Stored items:
■ ■ ■ ■ ■
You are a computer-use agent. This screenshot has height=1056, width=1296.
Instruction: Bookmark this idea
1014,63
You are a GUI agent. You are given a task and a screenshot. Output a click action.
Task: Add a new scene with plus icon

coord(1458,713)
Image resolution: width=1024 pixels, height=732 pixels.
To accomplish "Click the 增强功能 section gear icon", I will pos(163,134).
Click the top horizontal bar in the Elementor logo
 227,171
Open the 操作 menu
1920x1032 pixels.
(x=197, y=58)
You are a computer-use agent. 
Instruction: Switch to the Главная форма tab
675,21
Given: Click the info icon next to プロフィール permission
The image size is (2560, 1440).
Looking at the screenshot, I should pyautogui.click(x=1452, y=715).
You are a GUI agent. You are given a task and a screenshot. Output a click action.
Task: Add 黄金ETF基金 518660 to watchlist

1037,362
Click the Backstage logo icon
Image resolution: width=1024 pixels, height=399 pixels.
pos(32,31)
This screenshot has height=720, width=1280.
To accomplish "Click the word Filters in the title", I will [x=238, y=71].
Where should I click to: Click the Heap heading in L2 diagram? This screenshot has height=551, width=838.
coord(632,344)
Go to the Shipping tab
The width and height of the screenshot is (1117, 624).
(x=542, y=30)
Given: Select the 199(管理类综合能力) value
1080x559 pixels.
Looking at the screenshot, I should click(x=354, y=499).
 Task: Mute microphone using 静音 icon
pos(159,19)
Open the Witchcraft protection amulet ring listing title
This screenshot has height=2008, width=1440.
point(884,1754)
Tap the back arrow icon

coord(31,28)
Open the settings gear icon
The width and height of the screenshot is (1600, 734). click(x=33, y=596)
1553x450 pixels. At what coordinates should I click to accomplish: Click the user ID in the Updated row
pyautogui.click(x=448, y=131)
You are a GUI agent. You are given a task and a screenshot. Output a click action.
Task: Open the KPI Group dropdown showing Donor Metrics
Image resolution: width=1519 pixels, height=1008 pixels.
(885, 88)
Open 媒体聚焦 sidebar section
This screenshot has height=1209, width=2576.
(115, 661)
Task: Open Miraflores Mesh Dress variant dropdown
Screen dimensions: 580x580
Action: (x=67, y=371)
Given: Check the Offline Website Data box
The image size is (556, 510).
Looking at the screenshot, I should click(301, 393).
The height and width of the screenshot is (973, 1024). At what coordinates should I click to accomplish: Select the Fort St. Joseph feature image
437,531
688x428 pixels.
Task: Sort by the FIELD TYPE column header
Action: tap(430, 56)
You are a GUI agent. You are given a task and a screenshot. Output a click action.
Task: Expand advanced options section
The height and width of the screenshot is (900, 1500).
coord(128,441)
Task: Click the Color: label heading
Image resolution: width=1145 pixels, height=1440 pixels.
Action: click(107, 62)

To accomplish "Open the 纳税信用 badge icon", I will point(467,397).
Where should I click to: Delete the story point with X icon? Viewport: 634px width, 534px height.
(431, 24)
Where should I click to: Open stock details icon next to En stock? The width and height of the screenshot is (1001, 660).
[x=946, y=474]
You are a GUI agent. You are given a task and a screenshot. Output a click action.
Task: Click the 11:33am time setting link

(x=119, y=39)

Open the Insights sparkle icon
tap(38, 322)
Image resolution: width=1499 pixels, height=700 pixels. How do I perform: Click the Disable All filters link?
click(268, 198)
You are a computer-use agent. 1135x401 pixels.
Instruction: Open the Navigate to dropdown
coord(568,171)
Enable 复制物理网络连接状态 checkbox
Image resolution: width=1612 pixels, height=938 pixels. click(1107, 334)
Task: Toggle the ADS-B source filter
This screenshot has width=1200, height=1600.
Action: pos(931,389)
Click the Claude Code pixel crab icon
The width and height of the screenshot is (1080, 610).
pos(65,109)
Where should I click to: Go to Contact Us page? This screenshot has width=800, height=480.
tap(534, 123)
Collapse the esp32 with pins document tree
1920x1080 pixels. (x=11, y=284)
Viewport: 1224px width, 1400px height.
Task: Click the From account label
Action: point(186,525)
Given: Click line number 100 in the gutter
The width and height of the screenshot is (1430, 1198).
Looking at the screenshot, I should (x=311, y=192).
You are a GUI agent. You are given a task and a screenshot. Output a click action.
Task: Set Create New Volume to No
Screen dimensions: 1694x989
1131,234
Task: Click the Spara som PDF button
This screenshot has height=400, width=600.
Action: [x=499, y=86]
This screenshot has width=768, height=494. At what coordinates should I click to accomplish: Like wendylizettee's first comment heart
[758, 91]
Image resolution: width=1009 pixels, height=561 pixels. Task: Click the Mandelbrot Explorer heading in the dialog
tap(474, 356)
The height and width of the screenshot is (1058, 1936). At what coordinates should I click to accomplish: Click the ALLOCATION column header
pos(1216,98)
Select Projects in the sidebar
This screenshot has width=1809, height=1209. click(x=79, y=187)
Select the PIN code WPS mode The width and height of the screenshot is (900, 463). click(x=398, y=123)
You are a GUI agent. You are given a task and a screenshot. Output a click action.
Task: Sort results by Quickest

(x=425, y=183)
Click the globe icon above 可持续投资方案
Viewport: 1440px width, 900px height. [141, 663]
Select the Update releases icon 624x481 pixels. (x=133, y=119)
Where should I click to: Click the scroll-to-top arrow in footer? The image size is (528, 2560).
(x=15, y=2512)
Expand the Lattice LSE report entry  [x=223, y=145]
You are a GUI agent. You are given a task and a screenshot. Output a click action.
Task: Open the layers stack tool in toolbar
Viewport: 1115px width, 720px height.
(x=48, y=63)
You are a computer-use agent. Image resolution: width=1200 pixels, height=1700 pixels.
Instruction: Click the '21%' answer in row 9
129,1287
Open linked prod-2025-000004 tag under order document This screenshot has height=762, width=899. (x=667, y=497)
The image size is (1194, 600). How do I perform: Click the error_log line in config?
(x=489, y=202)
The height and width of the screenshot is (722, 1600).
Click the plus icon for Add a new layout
■ ■ ■ ■ ■
## Task objective
Can you echo every one of the items above, word for word and in the same order?

## Answer to the problem
You are a computer-use agent. This screenshot has height=1056, width=1296.
Instruction: Bookmark this idea
1014,63
You are a GUI agent. You are given a task and a screenshot. Output a click action.
Task: Add a new scene with plus icon

coord(1458,713)
Image resolution: width=1024 pixels, height=732 pixels.
To accomplish "Click the 增强功能 section gear icon", I will pos(163,134).
Click the top horizontal bar in the Elementor logo
 227,171
Open the 操作 menu
1920x1032 pixels.
(x=197, y=58)
You are a computer-use agent. 
Instruction: Switch to the Главная форма tab
675,21
Given: Click the info icon next to プロフィール permission
The image size is (2560, 1440).
Looking at the screenshot, I should pyautogui.click(x=1452, y=715).
You are a GUI agent. You are given a task and a screenshot. Output a click action.
Task: Add 黄金ETF基金 518660 to watchlist

1037,362
Click the Backstage logo icon
Image resolution: width=1024 pixels, height=399 pixels.
pos(32,31)
This screenshot has height=720, width=1280.
To accomplish "Click the word Filters in the title", I will [x=238, y=71].
Where should I click to: Click the Heap heading in L2 diagram? This screenshot has height=551, width=838.
coord(632,344)
Go to the Shipping tab
The width and height of the screenshot is (1117, 624).
(x=542, y=30)
Given: Select the 199(管理类综合能力) value
1080x559 pixels.
Looking at the screenshot, I should click(x=354, y=499).
 Task: Mute microphone using 静音 icon
pos(159,19)
Open the Witchcraft protection amulet ring listing title
This screenshot has height=2008, width=1440.
point(884,1754)
Tap the back arrow icon

coord(31,28)
Open the settings gear icon
The width and height of the screenshot is (1600, 734). click(x=33, y=596)
1553x450 pixels. At what coordinates should I click to accomplish: Click the user ID in the Updated row
pyautogui.click(x=448, y=131)
You are a GUI agent. You are given a task and a screenshot. Output a click action.
Task: Open the KPI Group dropdown showing Donor Metrics
Image resolution: width=1519 pixels, height=1008 pixels.
(885, 88)
Open 媒体聚焦 sidebar section
This screenshot has height=1209, width=2576.
(115, 661)
Task: Open Miraflores Mesh Dress variant dropdown
Screen dimensions: 580x580
Action: (x=67, y=371)
Given: Check the Offline Website Data box
The image size is (556, 510).
Looking at the screenshot, I should click(301, 393).
The height and width of the screenshot is (973, 1024). At what coordinates should I click to accomplish: Select the Fort St. Joseph feature image
437,531
688x428 pixels.
Task: Sort by the FIELD TYPE column header
Action: tap(430, 56)
You are a GUI agent. You are given a task and a screenshot. Output a click action.
Task: Expand advanced options section
The height and width of the screenshot is (900, 1500).
coord(128,441)
Task: Click the Color: label heading
Image resolution: width=1145 pixels, height=1440 pixels.
Action: click(107, 62)

To accomplish "Open the 纳税信用 badge icon", I will point(467,397).
Where should I click to: Delete the story point with X icon? Viewport: 634px width, 534px height.
(431, 24)
Where should I click to: Open stock details icon next to En stock? The width and height of the screenshot is (1001, 660).
[x=946, y=474]
You are a GUI agent. You are given a task and a screenshot. Output a click action.
Task: Click the 11:33am time setting link

(x=119, y=39)

Open the Insights sparkle icon
tap(38, 322)
Image resolution: width=1499 pixels, height=700 pixels. How do I perform: Click the Disable All filters link?
click(268, 198)
You are a computer-use agent. 1135x401 pixels.
Instruction: Open the Navigate to dropdown
coord(568,171)
Enable 复制物理网络连接状态 checkbox
Image resolution: width=1612 pixels, height=938 pixels. click(1107, 334)
Task: Toggle the ADS-B source filter
This screenshot has width=1200, height=1600.
Action: pos(931,389)
Click the Claude Code pixel crab icon
The width and height of the screenshot is (1080, 610).
pos(65,109)
Where should I click to: Go to Contact Us page? This screenshot has width=800, height=480.
tap(534, 123)
Collapse the esp32 with pins document tree
1920x1080 pixels. (x=11, y=284)
Viewport: 1224px width, 1400px height.
Task: Click the From account label
Action: point(186,525)
Given: Click line number 100 in the gutter
The width and height of the screenshot is (1430, 1198).
Looking at the screenshot, I should (x=311, y=192).
You are a GUI agent. You are given a task and a screenshot. Output a click action.
Task: Set Create New Volume to No
Screen dimensions: 1694x989
1131,234
Task: Click the Spara som PDF button
This screenshot has height=400, width=600.
Action: [x=499, y=86]
This screenshot has width=768, height=494. At what coordinates should I click to accomplish: Like wendylizettee's first comment heart
[758, 91]
Image resolution: width=1009 pixels, height=561 pixels. Task: Click the Mandelbrot Explorer heading in the dialog
tap(474, 356)
The height and width of the screenshot is (1058, 1936). At what coordinates should I click to accomplish: Click the ALLOCATION column header
pos(1216,98)
Select Projects in the sidebar
This screenshot has width=1809, height=1209. click(x=79, y=187)
Select the PIN code WPS mode The width and height of the screenshot is (900, 463). click(x=398, y=123)
You are a GUI agent. You are given a task and a screenshot. Output a click action.
Task: Sort results by Quickest

(x=425, y=183)
Click the globe icon above 可持续投资方案
Viewport: 1440px width, 900px height. [141, 663]
Select the Update releases icon 624x481 pixels. (x=133, y=119)
Where should I click to: Click the scroll-to-top arrow in footer? The image size is (528, 2560).
(x=15, y=2512)
Expand the Lattice LSE report entry  [x=223, y=145]
You are a GUI agent. You are given a task and a screenshot. Output a click action.
Task: Open the layers stack tool in toolbar
Viewport: 1115px width, 720px height.
(x=48, y=63)
You are a computer-use agent. Image resolution: width=1200 pixels, height=1700 pixels.
Instruction: Click the '21%' answer in row 9
129,1287
Open linked prod-2025-000004 tag under order document This screenshot has height=762, width=899. (x=667, y=497)
The image size is (1194, 600). How do I perform: Click the error_log line in config?
(x=489, y=202)
The height and width of the screenshot is (722, 1600).
Click the plus icon for Add a new layout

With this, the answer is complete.